International career
- Years: Team / Apps / (Points)
- 2024-2025: South Africa U18 / 5 / (10)
- 2026–: South Africa U20 / 3 / (0)
- 2026–: South Africa 'A / 1 / (0)
- Correct as of 22 June 2026

= Zekhethelo Siyaya =

Zekhethelo Siyaya is a South African rugby union player who plays as a fullback or wing for the Sharks. He attended Westville Boys High School and progressed through the Sharks youth system before making his senior debut for the Sharks in 2026 against Ospreys during round 15 of the United Rugby Championship.

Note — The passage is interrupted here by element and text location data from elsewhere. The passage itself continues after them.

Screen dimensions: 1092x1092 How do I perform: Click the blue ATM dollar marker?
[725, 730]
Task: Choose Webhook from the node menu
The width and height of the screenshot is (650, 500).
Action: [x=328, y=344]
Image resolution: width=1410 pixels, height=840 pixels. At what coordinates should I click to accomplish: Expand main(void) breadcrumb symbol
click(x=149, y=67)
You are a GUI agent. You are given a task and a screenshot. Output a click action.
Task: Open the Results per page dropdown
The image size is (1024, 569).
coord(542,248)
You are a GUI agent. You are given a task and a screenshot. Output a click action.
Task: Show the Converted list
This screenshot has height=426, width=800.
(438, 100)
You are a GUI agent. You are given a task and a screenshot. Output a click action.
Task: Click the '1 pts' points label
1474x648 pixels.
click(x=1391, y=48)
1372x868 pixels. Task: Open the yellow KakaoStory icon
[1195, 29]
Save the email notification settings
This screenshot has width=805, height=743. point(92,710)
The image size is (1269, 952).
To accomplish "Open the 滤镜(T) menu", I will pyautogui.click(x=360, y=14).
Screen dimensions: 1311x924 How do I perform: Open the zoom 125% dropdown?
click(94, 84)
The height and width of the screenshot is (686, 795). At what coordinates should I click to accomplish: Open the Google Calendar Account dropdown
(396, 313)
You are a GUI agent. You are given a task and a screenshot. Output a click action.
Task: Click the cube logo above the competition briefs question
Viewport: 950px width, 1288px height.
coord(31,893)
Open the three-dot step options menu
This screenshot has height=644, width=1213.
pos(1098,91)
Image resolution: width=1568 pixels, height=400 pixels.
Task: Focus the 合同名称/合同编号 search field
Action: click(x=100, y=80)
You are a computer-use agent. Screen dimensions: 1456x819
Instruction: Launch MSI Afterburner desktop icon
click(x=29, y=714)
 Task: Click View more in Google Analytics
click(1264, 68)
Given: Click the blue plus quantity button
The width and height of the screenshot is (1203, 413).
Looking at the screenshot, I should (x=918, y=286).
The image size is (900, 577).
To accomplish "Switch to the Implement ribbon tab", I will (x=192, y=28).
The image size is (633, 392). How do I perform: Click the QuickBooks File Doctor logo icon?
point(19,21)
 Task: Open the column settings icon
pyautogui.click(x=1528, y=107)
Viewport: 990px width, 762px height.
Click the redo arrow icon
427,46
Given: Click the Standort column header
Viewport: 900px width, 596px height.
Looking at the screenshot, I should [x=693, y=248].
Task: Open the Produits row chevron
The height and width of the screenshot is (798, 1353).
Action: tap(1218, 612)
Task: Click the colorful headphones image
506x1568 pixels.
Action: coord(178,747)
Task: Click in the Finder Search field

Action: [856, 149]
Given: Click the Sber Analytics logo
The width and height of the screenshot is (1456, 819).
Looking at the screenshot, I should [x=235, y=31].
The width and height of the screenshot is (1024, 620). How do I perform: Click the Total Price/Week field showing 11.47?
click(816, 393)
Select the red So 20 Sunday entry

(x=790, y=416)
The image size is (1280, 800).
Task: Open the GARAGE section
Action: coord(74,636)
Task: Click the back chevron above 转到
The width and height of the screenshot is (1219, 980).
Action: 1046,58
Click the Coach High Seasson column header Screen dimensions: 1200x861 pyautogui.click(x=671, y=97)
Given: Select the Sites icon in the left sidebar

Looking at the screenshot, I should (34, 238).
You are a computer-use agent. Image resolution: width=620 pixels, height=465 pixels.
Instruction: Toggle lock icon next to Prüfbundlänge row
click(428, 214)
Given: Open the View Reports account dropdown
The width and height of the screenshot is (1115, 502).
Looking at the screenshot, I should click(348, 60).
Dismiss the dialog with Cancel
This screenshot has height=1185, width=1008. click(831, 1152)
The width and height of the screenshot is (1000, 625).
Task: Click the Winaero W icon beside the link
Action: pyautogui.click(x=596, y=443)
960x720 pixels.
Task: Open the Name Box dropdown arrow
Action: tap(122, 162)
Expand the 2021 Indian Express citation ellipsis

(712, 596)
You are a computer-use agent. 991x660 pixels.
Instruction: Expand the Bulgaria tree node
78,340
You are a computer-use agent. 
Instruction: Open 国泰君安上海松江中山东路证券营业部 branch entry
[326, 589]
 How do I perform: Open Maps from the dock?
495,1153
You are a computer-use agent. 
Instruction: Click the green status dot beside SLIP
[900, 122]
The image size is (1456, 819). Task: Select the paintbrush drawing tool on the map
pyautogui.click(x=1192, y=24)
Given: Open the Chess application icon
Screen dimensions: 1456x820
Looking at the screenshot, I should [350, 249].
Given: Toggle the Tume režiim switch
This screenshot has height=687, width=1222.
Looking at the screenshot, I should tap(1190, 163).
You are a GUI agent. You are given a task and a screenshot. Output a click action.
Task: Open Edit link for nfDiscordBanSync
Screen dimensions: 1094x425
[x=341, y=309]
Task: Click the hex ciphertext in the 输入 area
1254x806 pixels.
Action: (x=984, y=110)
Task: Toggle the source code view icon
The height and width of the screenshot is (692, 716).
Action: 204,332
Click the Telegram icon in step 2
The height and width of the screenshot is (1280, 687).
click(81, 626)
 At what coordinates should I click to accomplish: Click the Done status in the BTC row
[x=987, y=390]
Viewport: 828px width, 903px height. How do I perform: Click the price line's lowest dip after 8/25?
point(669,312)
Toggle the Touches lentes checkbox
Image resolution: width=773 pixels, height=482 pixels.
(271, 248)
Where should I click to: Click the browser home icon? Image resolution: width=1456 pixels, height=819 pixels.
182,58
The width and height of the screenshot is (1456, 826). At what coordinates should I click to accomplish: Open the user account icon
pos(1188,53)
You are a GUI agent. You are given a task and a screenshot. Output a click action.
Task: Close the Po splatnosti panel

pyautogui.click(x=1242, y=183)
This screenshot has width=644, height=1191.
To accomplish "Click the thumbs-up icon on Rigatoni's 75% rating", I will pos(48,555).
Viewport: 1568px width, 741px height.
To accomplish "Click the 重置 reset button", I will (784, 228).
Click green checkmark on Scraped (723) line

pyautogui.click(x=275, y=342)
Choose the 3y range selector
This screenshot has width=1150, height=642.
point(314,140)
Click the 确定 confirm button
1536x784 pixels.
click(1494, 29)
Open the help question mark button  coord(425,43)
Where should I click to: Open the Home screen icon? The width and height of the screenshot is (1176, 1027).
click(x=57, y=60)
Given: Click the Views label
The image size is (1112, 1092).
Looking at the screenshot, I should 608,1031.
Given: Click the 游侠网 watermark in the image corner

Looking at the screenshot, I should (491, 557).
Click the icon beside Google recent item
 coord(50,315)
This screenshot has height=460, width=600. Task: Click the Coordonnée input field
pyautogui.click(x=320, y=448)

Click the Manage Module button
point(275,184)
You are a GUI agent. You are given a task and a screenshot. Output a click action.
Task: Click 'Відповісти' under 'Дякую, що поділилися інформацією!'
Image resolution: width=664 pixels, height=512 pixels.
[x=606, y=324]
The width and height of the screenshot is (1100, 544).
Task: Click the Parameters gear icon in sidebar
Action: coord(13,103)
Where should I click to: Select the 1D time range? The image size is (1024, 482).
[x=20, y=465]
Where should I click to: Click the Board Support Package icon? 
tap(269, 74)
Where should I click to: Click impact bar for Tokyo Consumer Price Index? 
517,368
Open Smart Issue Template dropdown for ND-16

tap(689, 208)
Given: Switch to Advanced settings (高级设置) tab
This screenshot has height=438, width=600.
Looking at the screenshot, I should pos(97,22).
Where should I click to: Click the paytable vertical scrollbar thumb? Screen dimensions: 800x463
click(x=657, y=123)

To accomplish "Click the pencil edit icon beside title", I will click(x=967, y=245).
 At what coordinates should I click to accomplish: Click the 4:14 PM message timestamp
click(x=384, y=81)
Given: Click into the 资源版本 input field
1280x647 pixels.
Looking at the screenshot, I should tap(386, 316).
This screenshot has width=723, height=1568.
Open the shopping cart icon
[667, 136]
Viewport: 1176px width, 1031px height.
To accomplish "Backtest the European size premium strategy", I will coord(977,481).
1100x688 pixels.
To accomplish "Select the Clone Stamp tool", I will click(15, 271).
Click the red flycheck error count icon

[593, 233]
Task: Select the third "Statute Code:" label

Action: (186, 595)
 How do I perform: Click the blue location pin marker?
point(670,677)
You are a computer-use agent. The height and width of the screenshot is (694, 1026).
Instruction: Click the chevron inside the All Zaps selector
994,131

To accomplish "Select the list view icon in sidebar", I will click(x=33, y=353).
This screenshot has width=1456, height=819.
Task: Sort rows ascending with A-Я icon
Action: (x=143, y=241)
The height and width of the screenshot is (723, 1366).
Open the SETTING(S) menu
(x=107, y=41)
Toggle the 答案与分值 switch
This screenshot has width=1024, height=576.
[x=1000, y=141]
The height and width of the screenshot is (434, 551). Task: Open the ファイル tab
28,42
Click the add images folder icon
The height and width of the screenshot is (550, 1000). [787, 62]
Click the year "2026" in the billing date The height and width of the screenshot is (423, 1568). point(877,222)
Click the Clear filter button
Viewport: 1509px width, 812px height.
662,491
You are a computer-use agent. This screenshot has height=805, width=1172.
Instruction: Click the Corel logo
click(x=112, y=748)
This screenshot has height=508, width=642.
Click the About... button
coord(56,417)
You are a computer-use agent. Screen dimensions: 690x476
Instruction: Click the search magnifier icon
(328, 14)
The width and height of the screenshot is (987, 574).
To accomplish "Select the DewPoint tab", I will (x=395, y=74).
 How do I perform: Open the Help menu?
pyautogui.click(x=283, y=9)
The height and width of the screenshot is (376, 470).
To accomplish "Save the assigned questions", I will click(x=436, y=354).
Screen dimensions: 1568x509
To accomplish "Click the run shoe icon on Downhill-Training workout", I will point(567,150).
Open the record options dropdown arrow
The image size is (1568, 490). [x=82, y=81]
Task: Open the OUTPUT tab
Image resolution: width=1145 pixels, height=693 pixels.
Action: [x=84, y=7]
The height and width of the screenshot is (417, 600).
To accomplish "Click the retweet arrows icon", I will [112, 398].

==Early life and education==
Siyaya was educated at Westville Boys High School in Durban, South Africa. He came through schoolboy rugby in KwaZulu Natal and developed into a notable backline player during his time at the school.

==Rugby career==
Siyaya represented the Sharks at youth level and played in age-group school competitions. He was selected for the Sharks U16 Grant Khomo Week side in 2023 and later was selected for the South African U18 Schools side in both 2024 and 2025.

Siyaya joined the Sharks pathway and was included in their senior setup in 2026. He made his Sharks debut in April 2026. Siyaya "raised eyebrows" across the United Rugby Championship by "impressing at fullback" during his first two appearances for the Sharks. On his fourth URC outing, Siyaya scored his first try for the Sharks, as it was described that "he twinkle-toed his way through Zebre's defenders like a hot knife through butter".

On 13 May 2026, Siyaya was called up to the Springboks squad alignment camp which included 10 uncapped players.

In June 2026, Siyaya was announced as a starting player in the South Africa 'A' side for their match against Zimbabwe in Gqeberha, starting at wing.